Selasa, 15 Oktober 2013

Berkorban dengan Berkurban

Bismillah...
Menjadi panitia idul adha itu...rasanya sesuatuuuuu banget. Kenapa? Karena ini merupakan pengalaman pertama saya benar-benar terlibat langsung dalam acara idul adha di lingkungan rumah. Biasanya di tahun-tahun lalu saya hanya menjadi penonton yang duduk manis mengamati 'keriweuhan' bapak-bapak dan ibu-ibu yang menjadi panitia idul adha. Ada yang bagian menyembelihlah, nimbang daginglah, bagi-bagi kupon penerima daging kurbanlah, bahkan mengamati anak-anak kecil yang lari-lari main di sekitar mesjid. Mungkin kalau diantara pembaca semua sudah sering kali ya jadi panitia kurban. haha

Kali ini saya diamanahi menjadi panitia kurban bagian menghitung dan memberi nama. Menghitung, ya apalagi kalau bukan menghitung berapa 1/3 dari keseluruhan daging kambing, 1/3 dari keseluruhan daging sapi dan juga menghitung berapa berat daging tiap bungkusnya. Kalau memberi nama itu jadi saya nulis di kertas nama-nama pekurban untuk menandai daging mana punya siapa.

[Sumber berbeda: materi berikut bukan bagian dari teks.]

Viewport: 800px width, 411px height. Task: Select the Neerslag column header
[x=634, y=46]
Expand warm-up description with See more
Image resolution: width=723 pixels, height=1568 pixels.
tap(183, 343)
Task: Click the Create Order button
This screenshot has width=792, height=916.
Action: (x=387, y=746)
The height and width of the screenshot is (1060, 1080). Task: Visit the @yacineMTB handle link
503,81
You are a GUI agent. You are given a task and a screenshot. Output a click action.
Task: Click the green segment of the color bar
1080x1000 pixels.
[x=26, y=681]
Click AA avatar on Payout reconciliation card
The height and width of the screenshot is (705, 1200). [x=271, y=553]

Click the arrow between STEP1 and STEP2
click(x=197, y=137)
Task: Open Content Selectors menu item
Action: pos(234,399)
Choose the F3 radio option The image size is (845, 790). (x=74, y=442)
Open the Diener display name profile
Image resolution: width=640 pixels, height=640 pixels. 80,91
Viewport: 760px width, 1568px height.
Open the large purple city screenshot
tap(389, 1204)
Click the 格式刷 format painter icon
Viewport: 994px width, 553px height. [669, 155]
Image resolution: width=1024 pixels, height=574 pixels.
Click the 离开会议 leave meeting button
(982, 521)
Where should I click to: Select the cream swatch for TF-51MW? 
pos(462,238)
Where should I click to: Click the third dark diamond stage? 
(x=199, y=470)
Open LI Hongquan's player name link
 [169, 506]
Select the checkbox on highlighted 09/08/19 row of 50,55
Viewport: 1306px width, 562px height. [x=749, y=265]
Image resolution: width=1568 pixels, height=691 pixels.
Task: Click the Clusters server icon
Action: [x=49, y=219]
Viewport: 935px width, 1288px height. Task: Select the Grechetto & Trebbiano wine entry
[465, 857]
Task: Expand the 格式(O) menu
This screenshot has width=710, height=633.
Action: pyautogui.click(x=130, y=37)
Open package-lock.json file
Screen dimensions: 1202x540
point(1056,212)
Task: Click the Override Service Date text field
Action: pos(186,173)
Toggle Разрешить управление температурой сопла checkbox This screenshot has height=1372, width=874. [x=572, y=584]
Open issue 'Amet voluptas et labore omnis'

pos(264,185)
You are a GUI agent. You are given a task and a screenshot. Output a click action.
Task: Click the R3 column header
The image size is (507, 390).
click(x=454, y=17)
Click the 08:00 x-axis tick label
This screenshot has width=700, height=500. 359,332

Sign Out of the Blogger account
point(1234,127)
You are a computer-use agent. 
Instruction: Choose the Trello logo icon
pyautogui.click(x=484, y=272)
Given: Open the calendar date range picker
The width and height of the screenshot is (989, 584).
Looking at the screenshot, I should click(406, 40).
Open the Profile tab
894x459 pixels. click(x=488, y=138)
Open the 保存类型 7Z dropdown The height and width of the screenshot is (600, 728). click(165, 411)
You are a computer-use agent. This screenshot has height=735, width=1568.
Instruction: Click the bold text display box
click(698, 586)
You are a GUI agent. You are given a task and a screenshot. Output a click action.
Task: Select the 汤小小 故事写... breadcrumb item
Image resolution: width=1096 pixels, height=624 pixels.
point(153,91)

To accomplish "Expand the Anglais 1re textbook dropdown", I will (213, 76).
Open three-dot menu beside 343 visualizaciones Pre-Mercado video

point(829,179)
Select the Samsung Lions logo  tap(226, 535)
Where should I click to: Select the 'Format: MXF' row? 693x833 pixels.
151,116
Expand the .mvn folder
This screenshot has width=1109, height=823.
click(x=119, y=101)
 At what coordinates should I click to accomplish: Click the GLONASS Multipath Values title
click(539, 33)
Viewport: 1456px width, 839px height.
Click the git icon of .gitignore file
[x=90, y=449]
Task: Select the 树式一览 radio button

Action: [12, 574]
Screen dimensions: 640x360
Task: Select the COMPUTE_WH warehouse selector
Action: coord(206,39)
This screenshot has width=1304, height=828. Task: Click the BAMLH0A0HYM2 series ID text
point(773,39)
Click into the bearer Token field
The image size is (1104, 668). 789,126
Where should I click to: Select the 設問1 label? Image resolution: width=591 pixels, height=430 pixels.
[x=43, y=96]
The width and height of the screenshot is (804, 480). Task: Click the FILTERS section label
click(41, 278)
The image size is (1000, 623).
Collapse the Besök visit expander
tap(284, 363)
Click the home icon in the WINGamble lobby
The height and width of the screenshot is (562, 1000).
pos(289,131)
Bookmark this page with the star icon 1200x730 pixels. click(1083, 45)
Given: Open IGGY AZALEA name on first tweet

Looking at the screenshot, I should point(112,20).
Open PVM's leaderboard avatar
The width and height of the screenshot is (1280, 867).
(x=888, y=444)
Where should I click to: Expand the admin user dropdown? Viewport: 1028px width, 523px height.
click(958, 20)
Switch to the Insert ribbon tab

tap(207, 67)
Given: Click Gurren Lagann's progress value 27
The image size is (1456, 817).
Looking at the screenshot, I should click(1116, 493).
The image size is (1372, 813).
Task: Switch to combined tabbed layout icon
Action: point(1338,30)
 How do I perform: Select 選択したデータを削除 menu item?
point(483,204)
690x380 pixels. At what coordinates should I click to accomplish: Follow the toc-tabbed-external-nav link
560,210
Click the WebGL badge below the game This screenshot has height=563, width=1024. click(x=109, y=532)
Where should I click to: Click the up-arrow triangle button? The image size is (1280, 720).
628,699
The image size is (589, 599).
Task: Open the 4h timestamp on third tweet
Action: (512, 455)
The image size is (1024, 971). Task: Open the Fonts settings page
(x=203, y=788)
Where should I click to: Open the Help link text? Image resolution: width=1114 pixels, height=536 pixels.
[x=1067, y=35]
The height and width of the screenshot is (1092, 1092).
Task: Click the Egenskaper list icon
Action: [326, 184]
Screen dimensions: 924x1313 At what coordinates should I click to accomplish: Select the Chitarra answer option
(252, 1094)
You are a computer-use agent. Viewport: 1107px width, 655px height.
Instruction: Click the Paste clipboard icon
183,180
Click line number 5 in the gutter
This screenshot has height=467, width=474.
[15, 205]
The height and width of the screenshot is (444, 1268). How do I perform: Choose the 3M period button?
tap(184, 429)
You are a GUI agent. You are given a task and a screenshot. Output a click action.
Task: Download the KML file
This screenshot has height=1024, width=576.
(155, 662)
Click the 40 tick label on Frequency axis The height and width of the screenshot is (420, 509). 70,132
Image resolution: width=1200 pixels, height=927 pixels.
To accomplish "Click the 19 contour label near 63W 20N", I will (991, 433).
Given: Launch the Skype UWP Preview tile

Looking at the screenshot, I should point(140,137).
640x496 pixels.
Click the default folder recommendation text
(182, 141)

Hm, ngerti kan? 

Banyak pelajaran yang saya dapatkan dari pengalaman tadi. Pertama, belajar menghitung dengan teliti. Haha. Iya dong. Kedua, belajar bersosialisasi dengan masyarakat. Ada yang ngomongnya pake bahasa sunda kadang campur juga sama bahasa Indonesia. Suka bingung sih jadinya ngomong nyunda atau Indonesia aja nih ya. haha. Ya pinter-pinter menempatkan diri aja sih.  

Berikut ini sedikit dokumentasi mengenai kegiatan idul adha di kompleks rumah saya. hehehe.

Yang ini saat proses 'mutilasi' kambing

Kalau yang ini pas sapinya baru mau digulingkan. (hahay kayak presiden aja digulingkan. ups)

'Mutilasi' juga. 

Nah ini dia detik-detik yang paling menegangkan bagi sapi, yakni penyembelihan.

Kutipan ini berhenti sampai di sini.